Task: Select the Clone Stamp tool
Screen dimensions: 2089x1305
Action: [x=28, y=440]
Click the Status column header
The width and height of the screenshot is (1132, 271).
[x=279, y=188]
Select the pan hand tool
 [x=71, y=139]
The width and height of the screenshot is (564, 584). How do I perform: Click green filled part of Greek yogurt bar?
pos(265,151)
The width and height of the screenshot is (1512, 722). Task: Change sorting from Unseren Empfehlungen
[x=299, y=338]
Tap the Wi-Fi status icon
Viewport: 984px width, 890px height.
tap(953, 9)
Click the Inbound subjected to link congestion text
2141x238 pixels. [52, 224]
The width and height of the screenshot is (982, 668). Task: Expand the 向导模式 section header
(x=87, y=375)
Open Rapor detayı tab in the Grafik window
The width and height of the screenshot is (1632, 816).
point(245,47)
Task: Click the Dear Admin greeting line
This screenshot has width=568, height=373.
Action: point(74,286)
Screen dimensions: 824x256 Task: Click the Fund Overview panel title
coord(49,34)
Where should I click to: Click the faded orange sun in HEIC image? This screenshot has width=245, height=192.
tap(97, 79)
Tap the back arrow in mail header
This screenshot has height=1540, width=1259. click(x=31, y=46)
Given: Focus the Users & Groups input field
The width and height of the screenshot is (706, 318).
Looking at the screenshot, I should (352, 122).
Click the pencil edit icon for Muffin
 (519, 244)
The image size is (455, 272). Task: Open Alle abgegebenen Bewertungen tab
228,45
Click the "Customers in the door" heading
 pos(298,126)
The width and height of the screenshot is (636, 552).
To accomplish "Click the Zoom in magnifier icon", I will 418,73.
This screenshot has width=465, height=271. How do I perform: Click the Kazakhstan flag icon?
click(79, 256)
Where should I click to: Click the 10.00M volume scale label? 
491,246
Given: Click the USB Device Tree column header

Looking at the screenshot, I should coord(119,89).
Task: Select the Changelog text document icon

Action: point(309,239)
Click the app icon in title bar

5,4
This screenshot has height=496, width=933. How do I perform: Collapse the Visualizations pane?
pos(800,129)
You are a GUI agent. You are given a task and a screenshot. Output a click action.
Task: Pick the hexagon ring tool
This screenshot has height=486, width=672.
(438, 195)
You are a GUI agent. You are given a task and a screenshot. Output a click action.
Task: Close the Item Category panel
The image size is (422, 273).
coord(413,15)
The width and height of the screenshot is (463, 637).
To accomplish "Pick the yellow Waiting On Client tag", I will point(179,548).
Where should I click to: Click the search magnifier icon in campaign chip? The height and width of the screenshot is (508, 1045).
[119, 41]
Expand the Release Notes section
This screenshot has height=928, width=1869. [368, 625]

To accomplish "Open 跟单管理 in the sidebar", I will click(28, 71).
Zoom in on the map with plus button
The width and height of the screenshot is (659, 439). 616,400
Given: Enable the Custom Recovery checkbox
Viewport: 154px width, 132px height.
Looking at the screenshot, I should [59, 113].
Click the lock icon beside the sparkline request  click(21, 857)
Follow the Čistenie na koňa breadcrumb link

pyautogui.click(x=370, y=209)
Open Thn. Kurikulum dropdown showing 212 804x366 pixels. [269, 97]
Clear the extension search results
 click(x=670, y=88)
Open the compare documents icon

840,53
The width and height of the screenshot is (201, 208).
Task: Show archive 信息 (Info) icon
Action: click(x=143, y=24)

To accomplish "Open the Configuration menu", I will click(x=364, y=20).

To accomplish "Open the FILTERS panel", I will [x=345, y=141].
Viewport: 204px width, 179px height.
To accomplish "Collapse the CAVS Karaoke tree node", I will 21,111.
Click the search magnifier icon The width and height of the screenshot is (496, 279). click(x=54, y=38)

════════

Schreibe die Zeilen oben unverändert ab, beginnend mit der Zeile, die „Given: Focus the Users & Groups input field“ enthält, und endend mit der Zeile, die „This screenshot has height=928, width=1869.“ enthält. Beide Grenzzeilen gehören dazu.

Given: Focus the Users & Groups input field
The width and height of the screenshot is (706, 318).
Looking at the screenshot, I should (352, 122).
Click the pencil edit icon for Muffin
 (519, 244)
The image size is (455, 272). Task: Open Alle abgegebenen Bewertungen tab
228,45
Click the "Customers in the door" heading
 pos(298,126)
The width and height of the screenshot is (636, 552).
To accomplish "Click the Zoom in magnifier icon", I will 418,73.
This screenshot has width=465, height=271. How do I perform: Click the Kazakhstan flag icon?
click(79, 256)
Where should I click to: Click the 10.00M volume scale label? 
491,246
Given: Click the USB Device Tree column header

Looking at the screenshot, I should coord(119,89).
Task: Select the Changelog text document icon

Action: point(309,239)
Click the app icon in title bar

5,4
This screenshot has height=496, width=933. How do I perform: Collapse the Visualizations pane?
pos(800,129)
You are a GUI agent. You are given a task and a screenshot. Output a click action.
Task: Pick the hexagon ring tool
This screenshot has height=486, width=672.
(438, 195)
You are a GUI agent. You are given a task and a screenshot. Output a click action.
Task: Close the Item Category panel
The image size is (422, 273).
coord(413,15)
The width and height of the screenshot is (463, 637).
To accomplish "Pick the yellow Waiting On Client tag", I will point(179,548).
Where should I click to: Click the search magnifier icon in campaign chip? The height and width of the screenshot is (508, 1045).
[119, 41]
Expand the Release Notes section
This screenshot has height=928, width=1869. [368, 625]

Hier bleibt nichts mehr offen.